Zaffaroni holds a Ph.D. in Law and Social Sciences from Universidad Nacional del Litoral, awarded in 1964. He is Professor and Chair of the Department of Criminal Law at the Universidad de Buenos Aires. He serves as President of the Advisory Committee of the Instituto de Políticas Públicas (Public Policy Institute)[1] and Vice President of the Scientific Committee of the International Association of Penal Law. He has been awarded OEA and Max Planck Stiftung fellowships and won the Stockholm Prize in Criminology in 2009.[2] He holds honorary degrees from universities in Latin America, Spain, and Italy.

Zaffaroni served two decades on the Federal Penal Court of Buenos Aires City, from 1975 to 1990. Then he was the General Director of the Instituto Latinoamericano de Prevención del Delito, a branch of the United Nations. He represented the Front for a Country in Solidarity in the assembly that drew up the 1994 reform of the Argentine Constitution. He was a member of the Buenos Aires Chamber of Representatives in 1997, and Director of the National Institute Against Discrimination[3] during 2000-2001.

Zaffaroni has been called a garantista, meaning a holder of a certain type of criminal law abolitionist position. He was criticized because of his former open abolitionism (easily recognizable in his 1989 book En busca de las penas perdidas), from which he later distanced himself and now he identifies with what he calls "reductive functionalism," that is an extreme form of criminal minimalism tending to abolitionism. He endorses what he names "agnostic theory of punishment," implying no theory is sufficient to justify the existence of prisons. He is close to critical criminology and has criticized the War on Drugs.[4]

Writings

Zaffaroni has drafted penal legislation for Argentina (1991), Costa Rica (1991), and Ecuador (1992). He has written 25 books, including Manual de Derecho Penal, Tratado de Derecho Penal in five volumes, En busca de las penas perdidas and Estructuras judiciales. He co-authored Derecho Penal: General with Alejandro Slokar and Alejandro Alagia. He has published extensively in scholarly journals.

He is a member of the Crimes Against Humanity Initiative Advisory Council, a project of the Whitney R. Harris World Law Institute at Washington University School of Law in St. Louis to establish the world’s first treaty on the prevention and punishment of crimes against humanity.

Controversies

A NGO called "La Alameda" brought a lawsuit against Zaffaroni on the basis of him having 6 apartments where prostitution was illegally practiced.[5] He consistently denied all charges, and the trial was closed with no consequences to the judge.[6]
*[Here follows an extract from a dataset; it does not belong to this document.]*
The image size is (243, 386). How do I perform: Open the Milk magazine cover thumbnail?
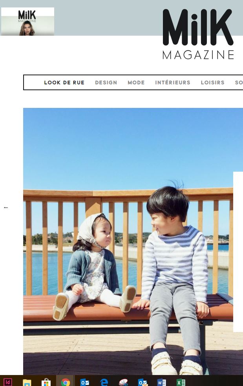point(27,22)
He expressed his feelings about Mauricio Macri administration on several occasions and wished "it come to an end as soon as possible."[7]

Bibliography

  • MARTINS JÚNIOR, Fernando Nogueira. Penalistica Marginalia: Considerações sobre os fundamentos sociológico- políticos da dogmática de Eugênio Raul Zaffaroni in Revista do CAAP, n. 1, v. XVII, Belo Horizonte, 2012, pp. 79–90.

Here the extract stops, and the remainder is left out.